Claro que o espaço era tudo menos limpo. Pó e lixo era o que não faltava, mas isso não interessava nada. Ele sentava-se com as costas todas curvadas para se apoiar na parede atrás dele e fechava os olhos, tentando dormir. Perante a nossa inesperada entrada, foi obrigado a fazer um pequeno intervalo para nos advertir que não podíamos comprar à unidade. Havia algumas lojas em que isso era possível, ali porém, ele acabava de nos informar que tal não poderia ser. Não, não podia… reforçava ele, sempre com o mesmo semblante, sem qualquer outra expressão ou reacção. Está bem… não podia, não podia e nós na verdade não tínhamos a menor intenção de comprar o que quer que fosse, porém, informámos que faríamos a nossa ronda só para apreciar, mais nada. Ele não dizia que não, mas sentado mal e porcamente, por assim dizer, estava de olho em nós. Dormia mas não queria ou queria mas não dormia, porque um olho estava fechado e o outro aberto. Era assim uma cena meio estranha. E lá iniciámos a nossa ronda, sob a vigia que dormia atento a cada passo, a cada movimento nosso.

 

Olhávamos os expositores, dávamos dois, três passos e apreciávamos o que estava à nossa frente. Comentávamos, trocávamos impressões e o chinês, como um autómato, abria os dois olhos só para dizer novamente “não pode levale; só a caixa inteila…” mas nós já sabíamos disso, não era preciso ele repetir. Mas respondíamos que sim e continuávamos a nossa visita pela loja, ignorando o chinês.
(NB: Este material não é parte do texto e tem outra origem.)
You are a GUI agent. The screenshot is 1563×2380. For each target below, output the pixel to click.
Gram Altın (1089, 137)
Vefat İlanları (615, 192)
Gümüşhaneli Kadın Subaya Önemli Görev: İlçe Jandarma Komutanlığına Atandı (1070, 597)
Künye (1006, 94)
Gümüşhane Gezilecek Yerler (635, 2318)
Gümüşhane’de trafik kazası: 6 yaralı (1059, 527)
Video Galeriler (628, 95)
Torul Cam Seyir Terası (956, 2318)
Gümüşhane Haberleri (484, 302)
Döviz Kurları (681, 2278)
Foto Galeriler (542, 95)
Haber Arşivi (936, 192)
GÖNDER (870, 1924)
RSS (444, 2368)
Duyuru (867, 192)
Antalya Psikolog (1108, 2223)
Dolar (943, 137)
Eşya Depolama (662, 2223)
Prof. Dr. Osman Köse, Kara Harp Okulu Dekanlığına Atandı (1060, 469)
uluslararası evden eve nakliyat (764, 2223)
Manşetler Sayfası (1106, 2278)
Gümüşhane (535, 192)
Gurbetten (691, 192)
E esta cena repetiu-se vezes sem conta. Nós já sabíamos que mais uma vez ele ia abrir a boca para dar o recado e ele também já sabia que a seguir a nossa resposta ia ser a mesma, mas aquele diálogo continuou certinho, durante todo o tempo que lá estivemos, que foram cerca de trinta minutos. Já não o podíamos ouvir. Porém, teimosamente, continuávamos na nossa intenção de ver todas as malas, da primeira à última, percorrendo assim o espaço completo da loja.

 

E quando acabámos de ver tudo e estávamos na recta final, já em direcção à porta da rua, faltava apenas um enorme caixote que estava no chão, a pouquíssimos passos de distância do chinês, a Teresa e eu parámos para espreitar e mais uma vez o chinoca lembrou “não pode levale, só a caixa inteila”… porém, em vez de responder, como fizera anteriormente de todas as vezes que ele interviera, fiquei parada num saco que atraiu a minha atenção. Sussurrei com a Teresa que era giro, o que ela confirmou. Fiquei um pouco a contemplar o saco, observando-o de vários ângulos, olhámos uma para a outra continuando a apreciar e estava decidido, o saco era meu porque eu o queria, mas só aquele e não a caixa “inteila”, claro estava. Mas como havíamos de fazer? Olhámos uma para a outra pensando o mesmo, mas sem perder tempo e com o saco na mão, desprezando completamente as suas advertências da caixa inteira, virei-me para o chinês e perguntei fria e secamente: quanto custa?

 

Ao mesmo tempo que sentia o constrangimento da Teresa que parecia que até tinha ficado com a respiração em suspenso, o chinês levantou a cabeça e sem sequer pestanejar, respondeu: cinco euros. Estava feito(?!).